INSTRUCTIONS FOR THE TASK ->
When the line containing "Tegels (52, 153)" appears in the data below, begin copying there and stop only after the line containing "Identify the click".

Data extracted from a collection
______

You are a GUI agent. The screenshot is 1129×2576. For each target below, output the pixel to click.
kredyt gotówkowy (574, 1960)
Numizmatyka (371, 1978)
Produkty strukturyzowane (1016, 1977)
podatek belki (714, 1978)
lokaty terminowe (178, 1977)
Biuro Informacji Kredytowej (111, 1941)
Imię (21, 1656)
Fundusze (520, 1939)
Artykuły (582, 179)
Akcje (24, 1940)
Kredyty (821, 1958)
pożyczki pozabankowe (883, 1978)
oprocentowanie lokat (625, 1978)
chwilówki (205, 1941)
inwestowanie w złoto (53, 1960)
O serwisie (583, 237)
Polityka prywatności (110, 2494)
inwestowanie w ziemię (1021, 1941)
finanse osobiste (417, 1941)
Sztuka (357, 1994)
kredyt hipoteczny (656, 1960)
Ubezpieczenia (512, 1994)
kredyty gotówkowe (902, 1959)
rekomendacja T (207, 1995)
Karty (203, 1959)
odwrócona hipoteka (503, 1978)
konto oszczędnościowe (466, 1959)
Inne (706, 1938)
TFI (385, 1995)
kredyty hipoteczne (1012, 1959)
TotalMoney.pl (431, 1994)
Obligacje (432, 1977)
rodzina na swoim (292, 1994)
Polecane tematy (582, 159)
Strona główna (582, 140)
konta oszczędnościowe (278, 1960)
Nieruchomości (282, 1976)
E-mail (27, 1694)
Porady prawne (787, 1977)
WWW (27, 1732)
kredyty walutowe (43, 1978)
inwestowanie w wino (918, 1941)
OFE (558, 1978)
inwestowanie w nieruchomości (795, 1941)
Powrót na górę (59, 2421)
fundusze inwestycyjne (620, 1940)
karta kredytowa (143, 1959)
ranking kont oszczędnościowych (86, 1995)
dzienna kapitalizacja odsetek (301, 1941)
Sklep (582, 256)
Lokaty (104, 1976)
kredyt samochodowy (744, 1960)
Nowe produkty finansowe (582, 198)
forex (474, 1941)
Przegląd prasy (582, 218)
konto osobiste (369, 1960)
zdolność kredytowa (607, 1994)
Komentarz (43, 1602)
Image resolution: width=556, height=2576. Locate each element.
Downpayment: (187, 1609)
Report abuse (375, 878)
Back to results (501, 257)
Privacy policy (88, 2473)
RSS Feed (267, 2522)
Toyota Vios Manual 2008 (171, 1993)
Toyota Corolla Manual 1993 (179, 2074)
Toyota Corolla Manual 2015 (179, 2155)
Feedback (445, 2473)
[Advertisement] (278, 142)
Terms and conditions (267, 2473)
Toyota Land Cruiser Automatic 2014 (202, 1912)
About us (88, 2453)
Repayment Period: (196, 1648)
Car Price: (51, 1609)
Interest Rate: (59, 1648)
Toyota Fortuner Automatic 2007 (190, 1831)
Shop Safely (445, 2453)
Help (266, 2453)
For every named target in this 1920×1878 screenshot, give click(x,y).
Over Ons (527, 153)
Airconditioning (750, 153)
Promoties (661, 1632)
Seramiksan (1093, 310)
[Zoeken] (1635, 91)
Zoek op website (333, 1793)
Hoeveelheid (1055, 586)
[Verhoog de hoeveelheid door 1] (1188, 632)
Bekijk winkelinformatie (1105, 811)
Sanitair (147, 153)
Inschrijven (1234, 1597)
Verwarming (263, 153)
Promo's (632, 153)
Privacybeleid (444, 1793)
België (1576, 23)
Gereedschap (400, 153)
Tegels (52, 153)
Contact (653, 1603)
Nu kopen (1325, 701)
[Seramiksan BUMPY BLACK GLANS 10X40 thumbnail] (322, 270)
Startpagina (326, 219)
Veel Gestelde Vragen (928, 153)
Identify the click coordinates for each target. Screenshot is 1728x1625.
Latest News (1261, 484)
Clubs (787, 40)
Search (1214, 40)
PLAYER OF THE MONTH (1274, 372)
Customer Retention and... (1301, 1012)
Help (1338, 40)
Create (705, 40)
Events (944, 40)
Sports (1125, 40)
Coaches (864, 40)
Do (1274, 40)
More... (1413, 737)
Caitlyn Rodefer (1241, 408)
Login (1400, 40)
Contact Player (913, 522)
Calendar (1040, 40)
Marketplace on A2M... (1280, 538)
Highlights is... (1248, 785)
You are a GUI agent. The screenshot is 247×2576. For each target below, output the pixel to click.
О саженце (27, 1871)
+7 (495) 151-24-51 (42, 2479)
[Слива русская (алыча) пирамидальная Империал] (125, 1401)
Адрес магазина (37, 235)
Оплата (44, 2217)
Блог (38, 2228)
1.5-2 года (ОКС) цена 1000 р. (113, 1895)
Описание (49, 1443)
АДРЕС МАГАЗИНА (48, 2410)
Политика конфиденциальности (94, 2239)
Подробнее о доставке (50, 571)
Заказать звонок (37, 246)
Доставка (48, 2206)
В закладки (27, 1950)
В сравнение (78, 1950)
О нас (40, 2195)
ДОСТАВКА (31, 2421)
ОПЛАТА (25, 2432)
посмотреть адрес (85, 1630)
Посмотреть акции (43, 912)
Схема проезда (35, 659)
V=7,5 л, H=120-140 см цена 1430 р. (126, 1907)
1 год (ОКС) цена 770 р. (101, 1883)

______

SOLUTION FOR THIS PROBLEM ->
Tegels (52, 153)
Contact (653, 1603)
Nu kopen (1325, 701)
[Seramiksan BUMPY BLACK GLANS 10X40 thumbnail] (322, 270)
Startpagina (326, 219)
Veel Gestelde Vragen (928, 153)
Identify the click coordinates for each target. Screenshot is 1728x1625.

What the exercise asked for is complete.